_EXERCISE GOAL_: In the entries below, find the line with "Given: Click the green $135 total amount" and print exactly every line from there up to and including the line with "Click the Whistleblower", with no other lines.

__________

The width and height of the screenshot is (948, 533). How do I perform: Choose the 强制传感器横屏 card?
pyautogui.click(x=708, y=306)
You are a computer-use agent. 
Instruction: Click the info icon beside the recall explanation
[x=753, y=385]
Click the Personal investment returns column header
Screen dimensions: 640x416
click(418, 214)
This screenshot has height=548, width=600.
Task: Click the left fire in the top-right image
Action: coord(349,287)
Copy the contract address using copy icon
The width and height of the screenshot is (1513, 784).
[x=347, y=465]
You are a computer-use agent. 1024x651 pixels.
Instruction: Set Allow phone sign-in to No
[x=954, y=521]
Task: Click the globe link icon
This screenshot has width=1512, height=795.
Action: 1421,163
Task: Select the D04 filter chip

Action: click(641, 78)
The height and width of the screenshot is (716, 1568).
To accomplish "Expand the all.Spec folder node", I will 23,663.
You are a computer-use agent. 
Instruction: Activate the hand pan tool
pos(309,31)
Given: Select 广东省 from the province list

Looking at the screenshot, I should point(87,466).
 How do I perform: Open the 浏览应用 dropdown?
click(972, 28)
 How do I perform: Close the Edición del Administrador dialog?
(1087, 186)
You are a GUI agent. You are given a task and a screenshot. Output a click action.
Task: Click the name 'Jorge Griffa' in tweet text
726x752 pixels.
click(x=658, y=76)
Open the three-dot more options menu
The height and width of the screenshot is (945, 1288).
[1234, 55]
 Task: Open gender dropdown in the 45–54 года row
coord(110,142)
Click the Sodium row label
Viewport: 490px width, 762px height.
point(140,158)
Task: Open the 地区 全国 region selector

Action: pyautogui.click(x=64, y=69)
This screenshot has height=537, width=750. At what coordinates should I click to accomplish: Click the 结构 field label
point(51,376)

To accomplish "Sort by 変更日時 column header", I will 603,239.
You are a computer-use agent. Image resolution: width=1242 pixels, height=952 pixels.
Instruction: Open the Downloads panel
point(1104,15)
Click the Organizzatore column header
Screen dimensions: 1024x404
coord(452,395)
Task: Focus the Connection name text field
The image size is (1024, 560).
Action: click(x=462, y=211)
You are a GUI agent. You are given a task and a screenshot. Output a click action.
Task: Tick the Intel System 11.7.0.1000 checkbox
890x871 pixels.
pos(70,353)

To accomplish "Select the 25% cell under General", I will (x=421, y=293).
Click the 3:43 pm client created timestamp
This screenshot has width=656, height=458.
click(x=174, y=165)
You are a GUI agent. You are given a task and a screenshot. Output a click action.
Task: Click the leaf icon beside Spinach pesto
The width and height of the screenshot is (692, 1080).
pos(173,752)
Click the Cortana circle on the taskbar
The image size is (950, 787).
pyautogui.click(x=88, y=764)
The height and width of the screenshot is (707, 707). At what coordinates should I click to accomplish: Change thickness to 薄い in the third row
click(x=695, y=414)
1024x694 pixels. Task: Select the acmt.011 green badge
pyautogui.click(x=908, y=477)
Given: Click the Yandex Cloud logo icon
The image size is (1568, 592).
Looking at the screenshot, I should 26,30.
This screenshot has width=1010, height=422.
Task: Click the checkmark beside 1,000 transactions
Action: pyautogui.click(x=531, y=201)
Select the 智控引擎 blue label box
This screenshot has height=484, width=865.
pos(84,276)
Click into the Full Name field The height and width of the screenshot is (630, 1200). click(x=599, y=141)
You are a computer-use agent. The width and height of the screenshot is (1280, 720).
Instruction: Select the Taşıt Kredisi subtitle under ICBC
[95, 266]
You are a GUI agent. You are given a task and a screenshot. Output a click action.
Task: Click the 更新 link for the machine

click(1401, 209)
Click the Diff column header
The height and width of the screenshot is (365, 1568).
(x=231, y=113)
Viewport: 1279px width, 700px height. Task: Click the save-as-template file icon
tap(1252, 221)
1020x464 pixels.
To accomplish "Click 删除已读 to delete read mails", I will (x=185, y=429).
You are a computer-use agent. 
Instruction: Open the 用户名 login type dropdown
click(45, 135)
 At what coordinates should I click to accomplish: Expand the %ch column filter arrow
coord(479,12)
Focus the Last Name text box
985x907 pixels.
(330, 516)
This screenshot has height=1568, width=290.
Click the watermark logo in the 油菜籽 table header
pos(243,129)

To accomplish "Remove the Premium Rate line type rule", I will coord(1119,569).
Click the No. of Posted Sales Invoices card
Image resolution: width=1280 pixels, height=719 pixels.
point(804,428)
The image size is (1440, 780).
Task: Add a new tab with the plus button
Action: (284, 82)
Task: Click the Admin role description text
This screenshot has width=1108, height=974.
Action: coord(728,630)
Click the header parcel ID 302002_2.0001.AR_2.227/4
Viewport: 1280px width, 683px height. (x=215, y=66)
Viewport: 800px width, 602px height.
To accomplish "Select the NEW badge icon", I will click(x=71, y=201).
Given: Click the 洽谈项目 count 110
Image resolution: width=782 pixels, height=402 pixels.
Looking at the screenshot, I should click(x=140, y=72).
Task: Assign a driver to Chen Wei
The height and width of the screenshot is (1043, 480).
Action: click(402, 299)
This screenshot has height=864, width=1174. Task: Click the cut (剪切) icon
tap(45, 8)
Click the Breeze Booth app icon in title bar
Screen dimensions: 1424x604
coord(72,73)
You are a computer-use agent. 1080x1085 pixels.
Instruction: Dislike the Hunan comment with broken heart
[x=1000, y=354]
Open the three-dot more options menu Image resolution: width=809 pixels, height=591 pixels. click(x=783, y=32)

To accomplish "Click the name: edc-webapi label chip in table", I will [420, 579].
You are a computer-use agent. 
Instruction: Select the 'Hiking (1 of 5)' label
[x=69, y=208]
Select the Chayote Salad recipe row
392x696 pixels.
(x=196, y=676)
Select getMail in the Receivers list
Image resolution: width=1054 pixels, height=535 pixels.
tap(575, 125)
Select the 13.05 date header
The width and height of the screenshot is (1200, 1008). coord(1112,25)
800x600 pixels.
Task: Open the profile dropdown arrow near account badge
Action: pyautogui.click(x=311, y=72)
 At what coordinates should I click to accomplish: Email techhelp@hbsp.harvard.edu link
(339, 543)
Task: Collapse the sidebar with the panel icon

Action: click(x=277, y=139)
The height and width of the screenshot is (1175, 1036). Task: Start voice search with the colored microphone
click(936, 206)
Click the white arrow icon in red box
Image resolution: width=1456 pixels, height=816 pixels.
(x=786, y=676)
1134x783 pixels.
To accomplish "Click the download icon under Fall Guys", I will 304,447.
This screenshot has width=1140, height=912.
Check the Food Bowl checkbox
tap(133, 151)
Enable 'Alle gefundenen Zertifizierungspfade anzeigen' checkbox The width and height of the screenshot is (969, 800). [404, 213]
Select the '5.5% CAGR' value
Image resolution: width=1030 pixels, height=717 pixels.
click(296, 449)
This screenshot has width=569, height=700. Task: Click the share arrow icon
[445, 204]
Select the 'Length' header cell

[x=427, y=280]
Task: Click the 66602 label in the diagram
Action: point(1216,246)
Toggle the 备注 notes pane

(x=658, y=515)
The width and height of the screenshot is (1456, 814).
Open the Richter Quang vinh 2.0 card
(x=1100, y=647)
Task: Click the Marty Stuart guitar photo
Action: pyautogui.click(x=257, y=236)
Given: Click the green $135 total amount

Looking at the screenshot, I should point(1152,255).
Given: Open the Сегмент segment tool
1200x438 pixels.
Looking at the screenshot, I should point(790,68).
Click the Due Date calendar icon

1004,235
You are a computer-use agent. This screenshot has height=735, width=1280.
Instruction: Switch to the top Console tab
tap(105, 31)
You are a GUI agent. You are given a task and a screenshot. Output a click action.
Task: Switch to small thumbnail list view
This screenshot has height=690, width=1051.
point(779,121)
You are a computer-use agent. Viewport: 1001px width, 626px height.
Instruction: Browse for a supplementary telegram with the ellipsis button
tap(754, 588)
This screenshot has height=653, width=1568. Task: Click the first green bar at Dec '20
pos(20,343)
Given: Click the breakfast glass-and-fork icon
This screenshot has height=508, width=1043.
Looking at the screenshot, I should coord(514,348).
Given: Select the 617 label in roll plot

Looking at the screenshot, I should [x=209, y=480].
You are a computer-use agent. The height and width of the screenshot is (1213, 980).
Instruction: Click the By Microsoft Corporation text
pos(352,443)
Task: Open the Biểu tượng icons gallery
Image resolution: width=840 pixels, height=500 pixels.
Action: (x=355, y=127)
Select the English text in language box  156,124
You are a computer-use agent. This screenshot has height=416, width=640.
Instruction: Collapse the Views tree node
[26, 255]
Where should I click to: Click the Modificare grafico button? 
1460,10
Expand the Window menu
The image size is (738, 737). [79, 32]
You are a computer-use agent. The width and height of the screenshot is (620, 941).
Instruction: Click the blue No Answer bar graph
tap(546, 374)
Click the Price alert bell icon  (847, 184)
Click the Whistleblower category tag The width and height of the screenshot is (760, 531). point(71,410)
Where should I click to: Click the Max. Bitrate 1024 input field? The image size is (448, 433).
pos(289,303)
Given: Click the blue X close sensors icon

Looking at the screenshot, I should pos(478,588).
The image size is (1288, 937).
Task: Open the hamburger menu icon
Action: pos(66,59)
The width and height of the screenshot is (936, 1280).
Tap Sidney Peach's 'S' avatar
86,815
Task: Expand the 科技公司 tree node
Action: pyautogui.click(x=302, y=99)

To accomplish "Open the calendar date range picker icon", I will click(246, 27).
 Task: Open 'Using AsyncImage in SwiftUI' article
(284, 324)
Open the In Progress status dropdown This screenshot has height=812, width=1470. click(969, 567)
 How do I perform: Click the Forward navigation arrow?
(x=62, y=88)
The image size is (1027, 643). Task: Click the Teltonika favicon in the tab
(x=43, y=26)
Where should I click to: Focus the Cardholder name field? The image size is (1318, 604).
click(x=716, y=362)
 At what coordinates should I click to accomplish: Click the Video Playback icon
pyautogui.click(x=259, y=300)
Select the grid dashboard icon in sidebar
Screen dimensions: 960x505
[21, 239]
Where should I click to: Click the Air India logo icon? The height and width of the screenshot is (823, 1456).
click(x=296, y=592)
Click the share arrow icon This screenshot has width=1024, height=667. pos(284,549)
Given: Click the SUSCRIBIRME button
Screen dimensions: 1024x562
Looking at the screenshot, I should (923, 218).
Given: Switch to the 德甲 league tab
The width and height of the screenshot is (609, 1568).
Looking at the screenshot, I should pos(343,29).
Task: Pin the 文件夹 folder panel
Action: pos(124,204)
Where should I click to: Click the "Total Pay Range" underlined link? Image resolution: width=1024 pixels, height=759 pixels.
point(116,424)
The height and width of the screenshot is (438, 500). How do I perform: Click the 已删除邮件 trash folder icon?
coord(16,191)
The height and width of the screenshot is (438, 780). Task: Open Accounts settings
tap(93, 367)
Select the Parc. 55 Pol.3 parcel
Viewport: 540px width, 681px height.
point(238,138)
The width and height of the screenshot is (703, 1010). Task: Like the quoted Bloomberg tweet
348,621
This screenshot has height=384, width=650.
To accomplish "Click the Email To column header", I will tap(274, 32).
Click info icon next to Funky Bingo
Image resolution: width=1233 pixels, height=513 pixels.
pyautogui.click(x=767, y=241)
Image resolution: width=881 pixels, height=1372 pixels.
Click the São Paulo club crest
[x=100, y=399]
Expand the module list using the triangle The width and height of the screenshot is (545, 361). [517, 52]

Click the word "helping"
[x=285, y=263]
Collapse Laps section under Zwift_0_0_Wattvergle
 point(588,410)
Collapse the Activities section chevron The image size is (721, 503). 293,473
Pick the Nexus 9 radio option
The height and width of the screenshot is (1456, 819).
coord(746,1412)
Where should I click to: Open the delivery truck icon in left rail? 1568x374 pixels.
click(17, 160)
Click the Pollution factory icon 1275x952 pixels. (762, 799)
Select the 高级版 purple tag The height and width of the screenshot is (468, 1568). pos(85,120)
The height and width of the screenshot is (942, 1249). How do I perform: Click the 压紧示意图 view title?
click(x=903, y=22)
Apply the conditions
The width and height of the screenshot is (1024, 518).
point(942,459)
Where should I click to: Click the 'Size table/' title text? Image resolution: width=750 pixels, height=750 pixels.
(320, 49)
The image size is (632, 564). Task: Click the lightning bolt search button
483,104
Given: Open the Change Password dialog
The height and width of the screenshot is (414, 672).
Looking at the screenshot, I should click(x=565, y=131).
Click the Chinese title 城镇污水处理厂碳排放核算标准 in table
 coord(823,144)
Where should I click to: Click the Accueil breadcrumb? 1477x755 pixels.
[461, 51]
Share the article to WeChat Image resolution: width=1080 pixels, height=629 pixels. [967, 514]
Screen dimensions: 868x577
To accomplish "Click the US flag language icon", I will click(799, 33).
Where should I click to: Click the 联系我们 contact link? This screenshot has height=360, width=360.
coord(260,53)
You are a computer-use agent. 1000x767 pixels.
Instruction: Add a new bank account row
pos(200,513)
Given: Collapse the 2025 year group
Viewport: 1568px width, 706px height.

__________

_RESPONSE BELOW_:
Given: Click the green $135 total amount

Looking at the screenshot, I should point(1152,255).
Given: Open the Сегмент segment tool
1200x438 pixels.
Looking at the screenshot, I should point(790,68).
Click the Due Date calendar icon

1004,235
You are a computer-use agent. This screenshot has height=735, width=1280.
Instruction: Switch to the top Console tab
tap(105, 31)
You are a GUI agent. You are given a task and a screenshot. Output a click action.
Task: Switch to small thumbnail list view
This screenshot has height=690, width=1051.
point(779,121)
You are a computer-use agent. Viewport: 1001px width, 626px height.
Instruction: Browse for a supplementary telegram with the ellipsis button
tap(754, 588)
This screenshot has height=653, width=1568. Task: Click the first green bar at Dec '20
pos(20,343)
Given: Click the breakfast glass-and-fork icon
This screenshot has height=508, width=1043.
Looking at the screenshot, I should coord(514,348).
Given: Select the 617 label in roll plot

Looking at the screenshot, I should [x=209, y=480].
You are a computer-use agent. The height and width of the screenshot is (1213, 980).
Instruction: Click the By Microsoft Corporation text
pos(352,443)
Task: Open the Biểu tượng icons gallery
Image resolution: width=840 pixels, height=500 pixels.
Action: (x=355, y=127)
Select the English text in language box  156,124
You are a computer-use agent. This screenshot has height=416, width=640.
Instruction: Collapse the Views tree node
[26, 255]
Where should I click to: Click the Modificare grafico button? 
1460,10
Expand the Window menu
The image size is (738, 737). [79, 32]
You are a computer-use agent. The width and height of the screenshot is (620, 941).
Instruction: Click the blue No Answer bar graph
tap(546, 374)
Click the Price alert bell icon  (847, 184)
Click the Whistleblower category tag The width and height of the screenshot is (760, 531). point(71,410)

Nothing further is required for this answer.